REQUEST: Put the lines of the records below into a numbered list, from the line containing "of Assets cell" through the line containing "Action: pos(84,107)", inclusive. Leave out blank lines and include no other lines.

TASK DATA:
::::::::::
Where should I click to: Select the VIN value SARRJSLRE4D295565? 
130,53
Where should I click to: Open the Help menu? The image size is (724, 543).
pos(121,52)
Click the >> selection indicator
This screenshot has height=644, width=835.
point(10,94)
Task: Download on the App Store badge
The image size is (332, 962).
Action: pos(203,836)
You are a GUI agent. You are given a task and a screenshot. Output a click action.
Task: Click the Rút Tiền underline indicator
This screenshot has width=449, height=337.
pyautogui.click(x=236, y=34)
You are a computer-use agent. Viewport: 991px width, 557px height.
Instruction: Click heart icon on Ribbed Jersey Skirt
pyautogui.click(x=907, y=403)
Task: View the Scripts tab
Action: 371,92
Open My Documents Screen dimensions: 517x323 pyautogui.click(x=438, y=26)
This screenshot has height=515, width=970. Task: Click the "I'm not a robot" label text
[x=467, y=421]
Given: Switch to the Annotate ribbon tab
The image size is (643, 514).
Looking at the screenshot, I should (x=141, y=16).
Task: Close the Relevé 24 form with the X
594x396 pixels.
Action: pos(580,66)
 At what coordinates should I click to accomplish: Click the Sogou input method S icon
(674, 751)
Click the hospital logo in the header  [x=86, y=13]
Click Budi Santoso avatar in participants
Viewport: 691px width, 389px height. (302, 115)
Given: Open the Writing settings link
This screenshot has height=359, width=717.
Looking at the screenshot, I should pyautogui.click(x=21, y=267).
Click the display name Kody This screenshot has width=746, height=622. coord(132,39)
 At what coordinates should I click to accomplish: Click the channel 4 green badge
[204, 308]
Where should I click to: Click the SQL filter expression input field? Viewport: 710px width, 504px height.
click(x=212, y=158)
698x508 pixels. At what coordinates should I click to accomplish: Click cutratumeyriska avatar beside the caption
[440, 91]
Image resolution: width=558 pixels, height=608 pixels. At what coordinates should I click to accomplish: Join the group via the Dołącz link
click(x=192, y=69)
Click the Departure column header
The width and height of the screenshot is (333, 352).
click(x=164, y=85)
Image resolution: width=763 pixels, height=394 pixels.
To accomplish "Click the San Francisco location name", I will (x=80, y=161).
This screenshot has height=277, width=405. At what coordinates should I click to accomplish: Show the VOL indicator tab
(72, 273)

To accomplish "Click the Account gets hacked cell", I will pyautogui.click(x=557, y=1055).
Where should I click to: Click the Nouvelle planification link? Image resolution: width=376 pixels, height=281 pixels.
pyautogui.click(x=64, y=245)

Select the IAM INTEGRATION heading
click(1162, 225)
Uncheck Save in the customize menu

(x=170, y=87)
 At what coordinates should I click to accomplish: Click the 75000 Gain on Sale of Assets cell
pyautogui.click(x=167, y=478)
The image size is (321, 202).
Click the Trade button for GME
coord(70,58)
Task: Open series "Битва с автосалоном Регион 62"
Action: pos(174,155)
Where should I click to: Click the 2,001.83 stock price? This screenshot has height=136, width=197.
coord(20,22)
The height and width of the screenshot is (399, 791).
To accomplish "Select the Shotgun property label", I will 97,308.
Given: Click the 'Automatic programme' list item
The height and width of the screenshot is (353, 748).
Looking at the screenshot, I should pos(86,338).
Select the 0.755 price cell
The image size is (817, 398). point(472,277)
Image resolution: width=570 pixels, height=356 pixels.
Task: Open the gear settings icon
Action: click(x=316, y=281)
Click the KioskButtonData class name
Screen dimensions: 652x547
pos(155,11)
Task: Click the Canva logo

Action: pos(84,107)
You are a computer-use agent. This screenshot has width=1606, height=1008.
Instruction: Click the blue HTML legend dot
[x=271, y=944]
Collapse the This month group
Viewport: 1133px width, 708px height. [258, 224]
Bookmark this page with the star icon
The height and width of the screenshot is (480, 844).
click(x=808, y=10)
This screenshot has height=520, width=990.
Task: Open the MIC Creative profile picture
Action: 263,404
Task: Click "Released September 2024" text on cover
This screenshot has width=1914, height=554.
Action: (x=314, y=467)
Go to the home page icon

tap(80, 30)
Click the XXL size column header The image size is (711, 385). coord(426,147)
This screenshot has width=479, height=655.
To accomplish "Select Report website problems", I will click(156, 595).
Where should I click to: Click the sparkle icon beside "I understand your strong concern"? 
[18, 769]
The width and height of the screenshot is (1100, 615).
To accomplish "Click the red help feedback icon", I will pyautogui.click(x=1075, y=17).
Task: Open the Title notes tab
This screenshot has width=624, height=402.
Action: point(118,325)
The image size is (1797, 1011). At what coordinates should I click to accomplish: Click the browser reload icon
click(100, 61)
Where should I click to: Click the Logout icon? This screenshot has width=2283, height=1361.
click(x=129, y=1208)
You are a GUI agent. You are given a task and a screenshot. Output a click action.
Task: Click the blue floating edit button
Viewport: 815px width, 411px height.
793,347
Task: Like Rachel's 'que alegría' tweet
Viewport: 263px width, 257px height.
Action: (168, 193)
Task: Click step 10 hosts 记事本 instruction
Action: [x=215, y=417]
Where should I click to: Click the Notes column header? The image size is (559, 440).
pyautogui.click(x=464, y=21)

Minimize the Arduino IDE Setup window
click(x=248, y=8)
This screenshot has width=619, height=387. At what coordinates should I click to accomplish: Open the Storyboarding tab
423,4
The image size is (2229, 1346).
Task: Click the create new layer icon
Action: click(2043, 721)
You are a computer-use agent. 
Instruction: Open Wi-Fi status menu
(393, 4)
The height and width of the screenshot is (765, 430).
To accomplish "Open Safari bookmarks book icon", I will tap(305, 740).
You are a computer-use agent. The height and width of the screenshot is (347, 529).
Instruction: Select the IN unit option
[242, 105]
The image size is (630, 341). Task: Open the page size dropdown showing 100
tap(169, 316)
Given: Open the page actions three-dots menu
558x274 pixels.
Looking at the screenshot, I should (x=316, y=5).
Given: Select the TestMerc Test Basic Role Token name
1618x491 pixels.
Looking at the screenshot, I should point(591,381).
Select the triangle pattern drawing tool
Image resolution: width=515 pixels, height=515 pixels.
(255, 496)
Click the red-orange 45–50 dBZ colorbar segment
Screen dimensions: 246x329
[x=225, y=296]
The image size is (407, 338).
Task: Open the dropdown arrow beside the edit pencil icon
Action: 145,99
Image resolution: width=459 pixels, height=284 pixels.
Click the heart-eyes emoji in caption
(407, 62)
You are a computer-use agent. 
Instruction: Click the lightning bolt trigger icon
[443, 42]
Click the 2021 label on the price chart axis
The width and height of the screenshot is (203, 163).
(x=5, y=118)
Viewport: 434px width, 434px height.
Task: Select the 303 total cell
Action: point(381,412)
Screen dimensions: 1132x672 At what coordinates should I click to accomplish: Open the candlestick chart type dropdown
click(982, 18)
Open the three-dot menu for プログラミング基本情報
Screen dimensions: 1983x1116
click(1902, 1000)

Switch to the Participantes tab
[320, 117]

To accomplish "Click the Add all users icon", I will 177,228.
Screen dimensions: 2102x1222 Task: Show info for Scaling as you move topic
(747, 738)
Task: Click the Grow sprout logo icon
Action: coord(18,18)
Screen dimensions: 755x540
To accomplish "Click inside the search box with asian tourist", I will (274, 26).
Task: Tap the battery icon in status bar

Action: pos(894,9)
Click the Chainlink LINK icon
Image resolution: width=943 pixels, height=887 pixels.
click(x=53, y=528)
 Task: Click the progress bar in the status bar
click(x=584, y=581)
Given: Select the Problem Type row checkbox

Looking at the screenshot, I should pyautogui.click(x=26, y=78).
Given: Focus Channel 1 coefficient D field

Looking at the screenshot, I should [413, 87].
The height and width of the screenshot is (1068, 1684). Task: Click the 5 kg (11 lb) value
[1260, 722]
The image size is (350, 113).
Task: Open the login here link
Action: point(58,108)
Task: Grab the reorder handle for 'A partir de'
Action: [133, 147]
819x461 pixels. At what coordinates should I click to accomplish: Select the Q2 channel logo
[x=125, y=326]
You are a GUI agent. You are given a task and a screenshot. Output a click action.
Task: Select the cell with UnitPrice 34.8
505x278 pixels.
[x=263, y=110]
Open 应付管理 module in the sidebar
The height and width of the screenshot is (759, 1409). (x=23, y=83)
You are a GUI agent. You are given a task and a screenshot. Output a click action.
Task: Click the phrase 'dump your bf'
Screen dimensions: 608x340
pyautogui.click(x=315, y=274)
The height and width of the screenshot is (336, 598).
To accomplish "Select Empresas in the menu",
::::::::::
RESULT FOR THIS TASK:
1.  At what coordinates should I click to accomplish: Click the 75000 Gain on Sale of Assets cell
2. pyautogui.click(x=167, y=478)
3. The image size is (321, 202).
4. Click the Trade button for GME
5. coord(70,58)
6. Task: Open series "Битва с автосалоном Регион 62"
7. Action: pos(174,155)
8. Where should I click to: Click the 2,001.83 stock price? This screenshot has height=136, width=197.
9. coord(20,22)
10. The height and width of the screenshot is (399, 791).
11. To accomplish "Select the Shotgun property label", I will 97,308.
12. Given: Click the 'Automatic programme' list item
13. The height and width of the screenshot is (353, 748).
14. Looking at the screenshot, I should pos(86,338).
15. Select the 0.755 price cell
16. The image size is (817, 398). point(472,277)
17. Image resolution: width=570 pixels, height=356 pixels.
18. Task: Open the gear settings icon
19. Action: click(x=316, y=281)
20. Click the KioskButtonData class name
21. Screen dimensions: 652x547
22. pos(155,11)
23. Task: Click the Canva logo
24. Action: pos(84,107)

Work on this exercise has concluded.